#### [Obiettivo]
Trascrivi dal testo sull'isola di Oak il brano che parte dalle parole "Ciò che catturò" e fermati dopo "ostruivano il cunicolo.".

#### [Testo del documento]
····················

L’isola di Oak è una delle trecentosessanta isole della baia di Mahone a sud della regione della Nuova Scozia in Canada. Dista quasi duecento metri dal continente, misura solo 57 ettari e si estende per la lunghezza di circa un chilometro e mezzo; incredibile quanto una così piccola lingua di terra possa essere intrisa di storia e misteri sorti attorno alla presenza di un pozzo rinvenuto causalmente nel 1795 dal giovane Daniel McGinnis durante un’esplorazione dell’isola all’epoca ricoperta da un fitto bosco di querce.

 

Quando il ragazzo giunse ad ispezionare la parte orientale dell’isola si trovò in una radura dall’aspetto molto innaturale; sembrava che gli alberi fossero stati appositamente abbattuti da qualcuno molto tempo prima in quanto i tronchi erano già in un evidente stato di decomposizione.

 

Dato che l’isola era disabitata McGinnis iniziò a domandarsi chi e perché avesse compiuto tale opera di disboscamento e la sua curiosità fu soddisfatta dal ritrovamento di un avvallamento dall’aspetto insolito in cui era inavvertitamente incappato mentre camminava. Di forma circolare e del diametro di circa tre metri sembrava un naturale cedimento del terreno in corrispondenza di una cavità sotterranea.

 

Ciò che catturò la sua attenzione in realtà fu una carrucola arrugginita appesa al ramo di una quercia sopra l’avvallamento. Tuttavia la fervida immaginazione del ragazzo e le molte dicerie riguardo all’isola secondo cui sarebbe stata una sorta di cassaforte di tesori nascosti dai pirati nei secoli precedenti, fomentarono le sue fantasie circa ciò che avrebbe potuto essere stato nascosto qualche metro sotto i suoi piedi e il giorno seguente ritornò accompagnato da due amici fidati, John Smith e Anthony Vaughan, e gli attrezzi necessari per iniziare gli scavi.

 

I tre giovani iniziarono a darsi da fare credendo che di lì a poco sarebbero diventati esageratamente ricchi e invece dopo aver rimosso le prime zolle di terra si trovarono davanti ad alcune lastre di ardesia che ostruivano il cunicolo.

 

Sull’isola non esistevano cave o giacimenti da cui poter estrarre questa pietra, pertanto la cosa parve subito insolita ai tre ragazzi che ancor più motivati ed eccitati dal mistero continuarono gli scavi andando sempre più a fondo e aspettandosi di trovare di lì a poco la cassa del tesoro. Si accorsero che si stavano addentrando in un pozzo di circa due metri di diametro con le pareti rivestite da un’argilla dura e pieno di terra.

 

Giunti ad una profondità di tre metri si imbatterono in uno strato di tronchi in decomposizione tenuti insieme dall’argilla. Li strapparono e continuando a scavare rinvennero un altro strato di legna dopo altri tre metri. I tre ragazzi si accorsero che a quella profondità era necessario iniziare a puntellare il pozzo se non volevano restare soffocati da eventuali cedimenti del terreno e da soli non potevano proseguire; avevano bisogno di aiuto e solo nove anni dopo i lavori poterono riprendere.

····················

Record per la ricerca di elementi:
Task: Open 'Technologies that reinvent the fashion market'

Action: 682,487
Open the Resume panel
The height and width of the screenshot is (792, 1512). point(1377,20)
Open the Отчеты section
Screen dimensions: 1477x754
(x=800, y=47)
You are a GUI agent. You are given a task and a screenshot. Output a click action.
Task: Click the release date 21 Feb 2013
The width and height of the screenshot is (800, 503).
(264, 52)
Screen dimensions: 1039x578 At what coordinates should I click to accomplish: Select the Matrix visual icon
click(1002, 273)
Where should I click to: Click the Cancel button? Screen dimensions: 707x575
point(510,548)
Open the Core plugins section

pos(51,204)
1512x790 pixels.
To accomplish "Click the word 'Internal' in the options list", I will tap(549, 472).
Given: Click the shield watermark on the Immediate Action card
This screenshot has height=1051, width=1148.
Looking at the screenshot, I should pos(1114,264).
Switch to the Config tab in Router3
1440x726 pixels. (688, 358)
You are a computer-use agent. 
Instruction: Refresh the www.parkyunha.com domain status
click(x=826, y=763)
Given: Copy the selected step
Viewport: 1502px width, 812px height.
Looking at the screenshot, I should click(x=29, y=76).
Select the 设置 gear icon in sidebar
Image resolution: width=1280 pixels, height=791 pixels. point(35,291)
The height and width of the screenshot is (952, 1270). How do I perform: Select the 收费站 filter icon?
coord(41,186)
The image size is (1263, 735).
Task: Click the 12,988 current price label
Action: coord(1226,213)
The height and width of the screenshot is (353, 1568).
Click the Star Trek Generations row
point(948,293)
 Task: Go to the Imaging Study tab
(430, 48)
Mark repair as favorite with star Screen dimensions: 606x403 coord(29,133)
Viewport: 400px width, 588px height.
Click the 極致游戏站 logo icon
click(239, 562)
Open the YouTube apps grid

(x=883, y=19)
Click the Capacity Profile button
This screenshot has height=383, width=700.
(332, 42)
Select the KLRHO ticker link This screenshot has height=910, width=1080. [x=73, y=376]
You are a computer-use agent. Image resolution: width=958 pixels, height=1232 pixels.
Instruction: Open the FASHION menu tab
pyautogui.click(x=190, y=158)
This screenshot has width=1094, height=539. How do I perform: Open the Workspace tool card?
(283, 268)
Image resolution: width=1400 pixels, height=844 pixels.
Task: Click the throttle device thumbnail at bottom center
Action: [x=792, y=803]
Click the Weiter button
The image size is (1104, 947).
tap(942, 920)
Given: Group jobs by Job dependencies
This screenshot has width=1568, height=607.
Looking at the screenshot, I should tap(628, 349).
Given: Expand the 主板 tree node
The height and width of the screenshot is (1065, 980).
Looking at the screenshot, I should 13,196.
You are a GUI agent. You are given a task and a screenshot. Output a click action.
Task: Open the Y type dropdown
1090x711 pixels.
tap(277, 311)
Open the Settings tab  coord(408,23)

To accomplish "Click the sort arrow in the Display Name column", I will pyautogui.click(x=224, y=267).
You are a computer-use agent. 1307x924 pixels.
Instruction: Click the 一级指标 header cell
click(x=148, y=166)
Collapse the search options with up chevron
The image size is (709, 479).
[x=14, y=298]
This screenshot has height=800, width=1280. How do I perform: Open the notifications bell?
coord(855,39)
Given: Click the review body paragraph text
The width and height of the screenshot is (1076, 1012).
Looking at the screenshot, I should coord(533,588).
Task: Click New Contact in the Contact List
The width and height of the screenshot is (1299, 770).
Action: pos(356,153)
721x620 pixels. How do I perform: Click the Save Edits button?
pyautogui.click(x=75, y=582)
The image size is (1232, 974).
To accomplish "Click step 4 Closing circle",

····················

#### [Svolgimento]
Ciò che catturò la sua attenzione in realtà fu una carrucola arrugginita appesa al ramo di una quercia sopra l’avvallamento. Tuttavia la fervida immaginazione del ragazzo e le molte dicerie riguardo all’isola secondo cui sarebbe stata una sorta di cassaforte di tesori nascosti dai pirati nei secoli precedenti, fomentarono le sue fantasie circa ciò che avrebbe potuto essere stato nascosto qualche metro sotto i suoi piedi e il giorno seguente ritornò accompagnato da due amici fidati, John Smith e Anthony Vaughan, e gli attrezzi necessari per iniziare gli scavi.

 

I tre giovani iniziarono a darsi da fare credendo che di lì a poco sarebbero diventati esageratamente ricchi e invece dopo aver rimosso le prime zolle di terra si trovarono davanti ad alcune lastre di ardesia che ostruivano il cunicolo.